When I told the church leaders that we were trying to start churches that would be a little more indigenous, they stared blankly. When I asked if we could try something that was a little more culturally appropriate, they offered to take a hundred dollars off the cost of my membership to their church planter’s network. When I outlined our strategy, they laughed. “We’re not going to get involved in anything that won’t let our people see immediate results,” they said. “Our model has been proven to work here in the U.S., and we’re just looking for someone to do it overseas.”

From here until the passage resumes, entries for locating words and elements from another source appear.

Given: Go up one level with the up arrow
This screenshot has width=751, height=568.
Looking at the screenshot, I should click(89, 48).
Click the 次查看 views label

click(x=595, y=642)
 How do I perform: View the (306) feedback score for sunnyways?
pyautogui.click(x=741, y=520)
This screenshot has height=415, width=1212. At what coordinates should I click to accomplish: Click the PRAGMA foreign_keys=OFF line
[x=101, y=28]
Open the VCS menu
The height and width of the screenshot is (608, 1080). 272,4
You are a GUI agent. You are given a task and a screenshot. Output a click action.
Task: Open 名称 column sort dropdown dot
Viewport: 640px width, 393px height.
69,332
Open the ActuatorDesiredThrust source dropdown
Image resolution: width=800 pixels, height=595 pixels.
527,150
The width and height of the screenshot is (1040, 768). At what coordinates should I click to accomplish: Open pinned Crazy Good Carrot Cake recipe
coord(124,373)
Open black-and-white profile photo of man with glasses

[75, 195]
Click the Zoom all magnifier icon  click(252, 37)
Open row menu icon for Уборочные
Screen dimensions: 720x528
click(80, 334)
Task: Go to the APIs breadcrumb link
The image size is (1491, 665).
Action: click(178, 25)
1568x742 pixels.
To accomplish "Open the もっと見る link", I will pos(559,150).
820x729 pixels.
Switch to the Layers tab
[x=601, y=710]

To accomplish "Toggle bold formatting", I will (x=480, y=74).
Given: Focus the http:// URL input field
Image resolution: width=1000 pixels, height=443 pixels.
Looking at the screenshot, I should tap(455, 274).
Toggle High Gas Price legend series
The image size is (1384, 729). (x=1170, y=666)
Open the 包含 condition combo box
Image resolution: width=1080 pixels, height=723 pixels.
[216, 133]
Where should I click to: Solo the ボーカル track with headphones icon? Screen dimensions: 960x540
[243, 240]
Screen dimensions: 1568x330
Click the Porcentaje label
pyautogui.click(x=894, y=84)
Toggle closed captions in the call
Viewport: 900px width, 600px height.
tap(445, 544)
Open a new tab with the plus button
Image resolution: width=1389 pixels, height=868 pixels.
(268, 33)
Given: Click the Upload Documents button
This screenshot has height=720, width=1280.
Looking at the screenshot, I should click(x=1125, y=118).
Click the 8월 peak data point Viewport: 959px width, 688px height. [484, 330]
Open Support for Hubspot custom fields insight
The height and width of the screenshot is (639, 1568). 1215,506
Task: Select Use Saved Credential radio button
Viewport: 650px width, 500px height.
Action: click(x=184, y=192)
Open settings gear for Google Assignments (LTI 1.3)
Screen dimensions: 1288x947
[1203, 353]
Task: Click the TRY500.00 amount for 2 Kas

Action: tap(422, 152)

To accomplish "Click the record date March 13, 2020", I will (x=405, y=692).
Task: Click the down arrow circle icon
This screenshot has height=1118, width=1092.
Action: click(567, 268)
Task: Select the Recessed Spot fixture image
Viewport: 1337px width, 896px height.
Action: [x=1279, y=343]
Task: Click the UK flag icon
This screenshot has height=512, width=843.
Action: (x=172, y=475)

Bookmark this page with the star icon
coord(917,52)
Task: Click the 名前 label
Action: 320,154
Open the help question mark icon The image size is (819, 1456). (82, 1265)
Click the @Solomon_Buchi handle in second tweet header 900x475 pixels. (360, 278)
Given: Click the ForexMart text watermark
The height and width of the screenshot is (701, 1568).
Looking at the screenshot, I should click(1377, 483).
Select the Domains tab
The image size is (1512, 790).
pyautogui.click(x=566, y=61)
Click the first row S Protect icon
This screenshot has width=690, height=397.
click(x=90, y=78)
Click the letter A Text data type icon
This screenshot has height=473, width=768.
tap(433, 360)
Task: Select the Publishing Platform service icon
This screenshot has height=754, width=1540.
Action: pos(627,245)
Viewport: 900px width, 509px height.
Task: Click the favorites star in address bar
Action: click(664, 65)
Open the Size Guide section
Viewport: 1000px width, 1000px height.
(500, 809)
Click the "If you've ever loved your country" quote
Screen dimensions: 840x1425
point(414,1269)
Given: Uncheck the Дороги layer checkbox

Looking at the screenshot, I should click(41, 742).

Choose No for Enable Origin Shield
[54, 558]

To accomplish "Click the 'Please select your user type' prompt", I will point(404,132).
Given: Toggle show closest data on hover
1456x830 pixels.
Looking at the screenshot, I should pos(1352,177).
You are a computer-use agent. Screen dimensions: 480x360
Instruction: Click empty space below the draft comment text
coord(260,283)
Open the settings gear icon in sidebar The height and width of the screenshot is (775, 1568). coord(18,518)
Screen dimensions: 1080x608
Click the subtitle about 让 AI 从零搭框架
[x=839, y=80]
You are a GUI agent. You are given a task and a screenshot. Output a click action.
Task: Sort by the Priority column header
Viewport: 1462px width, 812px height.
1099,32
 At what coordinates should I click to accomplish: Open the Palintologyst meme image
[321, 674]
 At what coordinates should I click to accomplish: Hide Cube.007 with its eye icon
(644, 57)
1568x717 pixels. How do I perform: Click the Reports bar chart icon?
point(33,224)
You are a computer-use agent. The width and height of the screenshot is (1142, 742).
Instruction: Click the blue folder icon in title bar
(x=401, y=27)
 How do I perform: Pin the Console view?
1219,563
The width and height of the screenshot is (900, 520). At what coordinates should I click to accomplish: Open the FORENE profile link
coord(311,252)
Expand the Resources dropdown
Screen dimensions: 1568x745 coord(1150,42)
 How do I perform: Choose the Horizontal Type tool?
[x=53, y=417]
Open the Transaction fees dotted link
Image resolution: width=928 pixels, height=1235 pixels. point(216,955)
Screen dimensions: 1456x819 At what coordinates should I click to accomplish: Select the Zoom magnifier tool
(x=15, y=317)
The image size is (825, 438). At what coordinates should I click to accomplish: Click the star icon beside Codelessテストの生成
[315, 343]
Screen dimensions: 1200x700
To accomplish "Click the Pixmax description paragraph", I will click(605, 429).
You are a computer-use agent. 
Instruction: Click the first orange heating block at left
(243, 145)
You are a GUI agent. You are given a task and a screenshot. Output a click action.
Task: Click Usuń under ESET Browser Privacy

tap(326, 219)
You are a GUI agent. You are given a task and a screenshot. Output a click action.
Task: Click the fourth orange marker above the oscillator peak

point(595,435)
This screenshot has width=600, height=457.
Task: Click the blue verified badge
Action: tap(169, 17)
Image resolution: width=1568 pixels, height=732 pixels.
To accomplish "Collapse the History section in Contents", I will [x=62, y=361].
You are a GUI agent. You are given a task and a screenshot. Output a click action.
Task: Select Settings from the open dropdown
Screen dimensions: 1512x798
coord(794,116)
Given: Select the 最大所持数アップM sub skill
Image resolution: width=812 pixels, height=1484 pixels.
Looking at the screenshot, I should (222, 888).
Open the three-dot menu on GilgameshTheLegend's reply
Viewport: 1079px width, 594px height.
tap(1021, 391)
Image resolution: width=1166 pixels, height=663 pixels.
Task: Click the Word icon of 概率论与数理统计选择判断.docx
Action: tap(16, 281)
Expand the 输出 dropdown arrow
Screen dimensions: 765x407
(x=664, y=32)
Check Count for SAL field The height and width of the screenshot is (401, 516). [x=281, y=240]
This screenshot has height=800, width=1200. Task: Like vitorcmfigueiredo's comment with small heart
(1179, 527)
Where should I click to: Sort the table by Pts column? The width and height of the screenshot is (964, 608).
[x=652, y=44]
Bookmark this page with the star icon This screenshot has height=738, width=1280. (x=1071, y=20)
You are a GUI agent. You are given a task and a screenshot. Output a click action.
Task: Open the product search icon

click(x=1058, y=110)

Looking back, the whole interaction sounds silly.

Seeker Sensitive

The Bible doesn’t talk a lot about Jesus’s physical appearance. In Isaiah 53:2 it tells us that Jesus was nothing special to look at. I’ve always taken that to mean that He was just very plain. If he was too handsome, we probably would have read about His following of young girls. And he certainly wasn’t too ugly, because well, an ugly face is hard to forget. But however He looked, people were somehow attracted to Jesus; they listened to what He had to say. I think that what people found attractive about Jesus was the way He treated them. When Jesus spoke to someone, they felt like they were, in that moment, the most important person in the world. They knew that what they thought, how they felt, where they’d been- it all mattered to this man, Jesus. He identified with people, and cared about them. Their sin bothered Him, and they were awarde of it. Their suffering hurt Him, and they were conforted by that. People don’t get that every day. Some people don’t get that ever. I think that was what drew people to Jesus. It’s what drew me to Him, and continues to do so.

I understand the idea of “reaching” people, I really do. Those of us who know Jesus- who have tasted true, full life, have experienced spiritual freedom and forgiveness, and been adopted into God’s family- want others to know Him as well. Besides, we’re commanded to tell all creation (aren’t we?) this good news message. But when I look at the different missions endeavors out there, I see well-intentioned believers undertaking huge campaigns to either make Jesus attractive (seeker sensitive), or to make Him their spokesman (Jesus votes Republican, you should too.) Maybe somewhere along the way, we lost the understanding that people are, well, people. When we make projects of people, we aren’t really loving them.

These days, we try to share life with people by spending time with them and letting them see how people of faith handle the mundane and remarkable aspects of life. We put a lot of effort into “being a blessing” to the individuals around us. Sure, this limits the number of “contacts” we make in the city, but that’s ok by us, because they’re not contacts, they’re people.